Jakarta: Presiden Prabowo Subianto memberikan hak prerogatifnya kepada Tom Lembong dan Hasto Kristiyanto pada Jumat, 1 Agustus 2025. Tom Lembong resmi bebas karena menerima abolisi. Sementara Hasto Kristiyanto bebas karena menerima amnesti. Lantas apa perbedaan dari keduanya?
Presiden memiliki tiga hak prerogatif dalam pemberian ampunan bagi narapidana yang telah diatur dalam Undang-Undang Dasar (UUD) 1945. Ketiga hak tersebut adalah amnesti, grasi, dan abolisi.
1. Amnesti
Hak prerogatif presiden yang pertama adalah amnesti. Amnesti yang diterima oleh Sekretaris Jenderal (Sekjen) Partai Demokrasi Indonesia Perjuangan (PDIP)
Hasto Kristiyanto dari Presiden Prabowo atas hukuman yang dijatuhkan kepada dirinya di pengadilan.
Amnesti merupakan hak presiden dalam menghapuskan segala akibat hukum dari tindak pidana tersebut, baik pidana pokok maupun pidana tambahan. Pemberian amnesti kepada narapidana harus dengan pertimbangan dari Dewan Perwakilan Rakyat (DPR). Amnesti dapat diberikan kepada narapidana dengan perkara yang belum maupun yang sudah diputus oleh pengadilan.
2. Abolisi
Hak prerogatif presiden yang kedua adalah abolisi. Abolisi diberikan oleh Presiden Prabowo kepada
Tom Lembong pada Jumat lalu. Abolisi merupakan penghentian seluruh proses hukum terhadap seseorang atau sekelompok orang yang telah melakukan tindakan pidana.
Abolisi dapat menghapuskan akibat hukum dari tindak pidana dengan tetap memperhatikan pertimbangan dari DPR. Abolisi hanya dapat diberikan sebelum adanya putusan pengadilan.
Jadi perbedaan antara amnesti dan abolisi secara spesifik terletak pada pemberian title kepada narapidana yang menjadi sasaran.
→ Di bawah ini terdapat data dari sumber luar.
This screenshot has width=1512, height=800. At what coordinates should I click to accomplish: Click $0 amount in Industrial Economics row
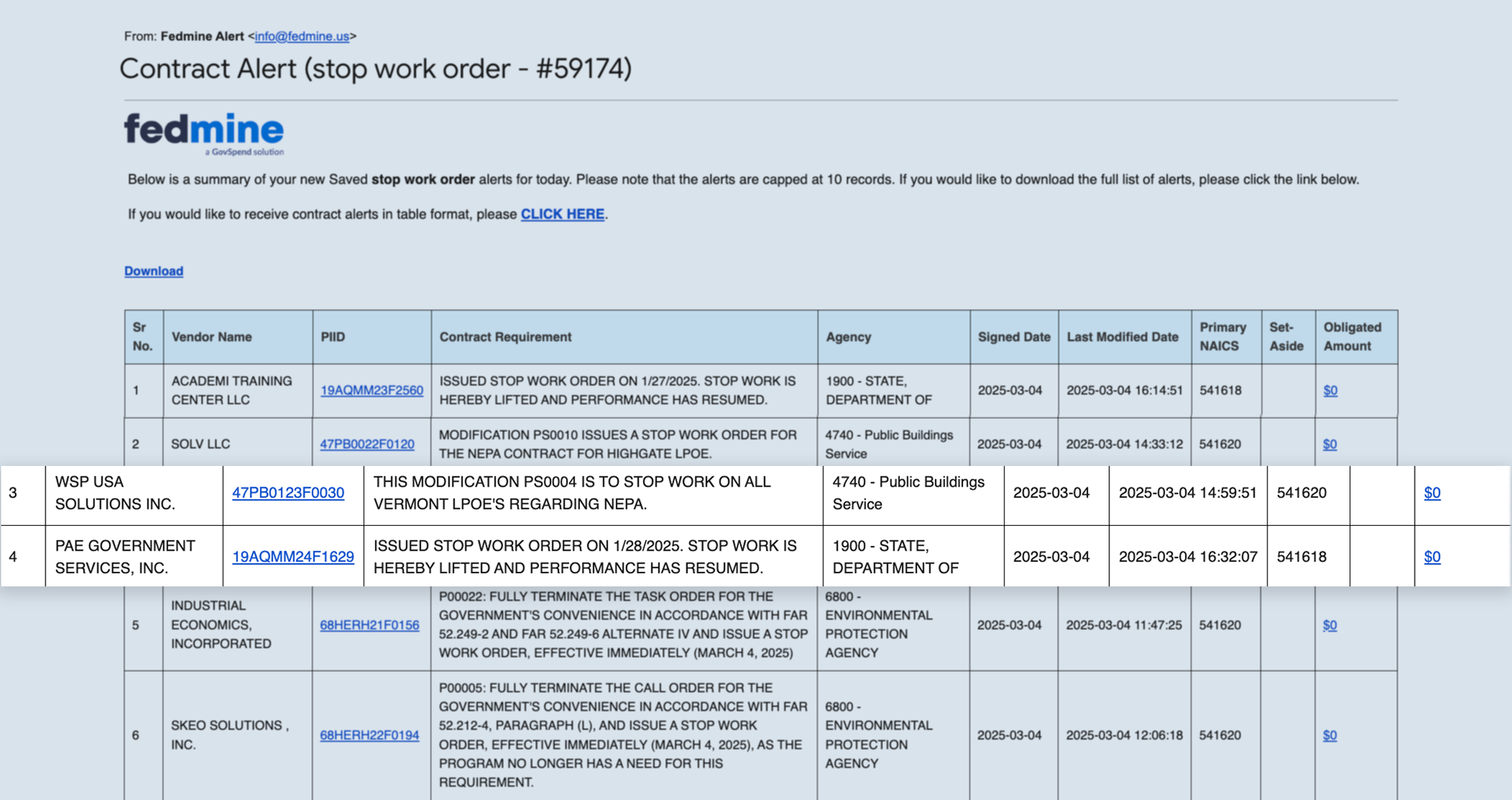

Narapidana yang mendapat amnesti setelahnya tetap mendapat julukan mantan narapidana, sedangkan abolisi tidak ada kata mantan pidana karena semua akibat hukumnya telah dihapuskan.
3. Grasi
Hak prerogatif presiden yang terakhir adalah Grasi. Grasi merupakan pengampunan yang diberikan presiden kepada narapidana, baik berupa perubahan, pengurangan. peringanan, maupun penghapusan pelaksanaan pidana. Grasi diberikan setelah adanya putusan pengadilan yang berkekuatan hukum tetap. Berbeda dengan dua lainnya, grasi diberikan dengan memperhatikan pertimbangan dari Mahkamah Agung (MA).